Monday, January 24, 2011

O gato por dentro




Quando eu voltei de Santa Maria, na manhã seguinte da minha morte, tinha um homem, um Policial Militar sentado do meu lado. Ele percebeu o meu choro contínuo e por vezes, alto.

Logo que ele se sentou, tirou um livro da mochila, O gato por dentro. Um livro pequeno no tamanho, no número de páginas, nos capítulos. Uma obra fácil de ler nas quatro horas que duraria a viagem, mas ele não conseguiu, não deve nem ter passado da metade. Ele ficava vários minutos olhando para a mesma página e ouvindo o meu choro.

Várias vezes, ele me ofereceu o livro. Noutras, lia para mim, uma ou outra parte e me olhava e desistia e voltava a olhar para as páginas, sem ver. Apenas no viaduto que dá acesso a rodoviária de Porto Alegre, que o homem falou comigo. Disse que o autor do livro, William Burroughs, tinha sofrido muito, mas que conseguiu reverter isso e escreveu obras primas. Eu respondi que não conhecia esse escritor e que não gostava de gatos, muito menos, de livros sobre gatos.

*DADOS BRUTOS*:
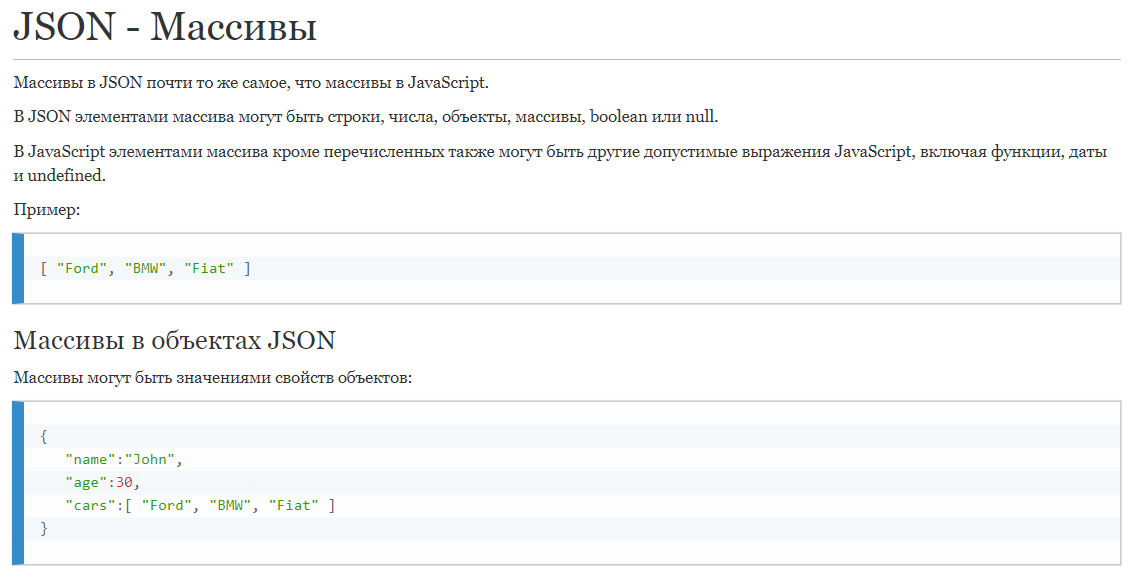This screenshot has height=582, width=1128.
Task: Click the "name" key in the JSON object
Action: tap(91, 460)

*ENUNCIADO*:
Devolva o texto "O gato por dentro" inteiro, sem mudar uma palavra. A listagem não tem nada a ver com o texto "O gato por dentro".

*RESPOSTA DO EXERCÍCIO*:
Monday, January 24, 2011

O gato por dentro




Quando eu voltei de Santa Maria, na manhã seguinte da minha morte, tinha um homem, um Policial Militar sentado do meu lado. Ele percebeu o meu choro contínuo e por vezes, alto.

Logo que ele se sentou, tirou um livro da mochila, O gato por dentro. Um livro pequeno no tamanho, no número de páginas, nos capítulos. Uma obra fácil de ler nas quatro horas que duraria a viagem, mas ele não conseguiu, não deve nem ter passado da metade. Ele ficava vários minutos olhando para a mesma página e ouvindo o meu choro.

Várias vezes, ele me ofereceu o livro. Noutras, lia para mim, uma ou outra parte e me olhava e desistia e voltava a olhar para as páginas, sem ver. Apenas no viaduto que dá acesso a rodoviária de Porto Alegre, que o homem falou comigo. Disse que o autor do livro, William Burroughs, tinha sofrido muito, mas que conseguiu reverter isso e escreveu obras primas. Eu respondi que não conhecia esse escritor e que não gostava de gatos, muito menos, de livros sobre gatos.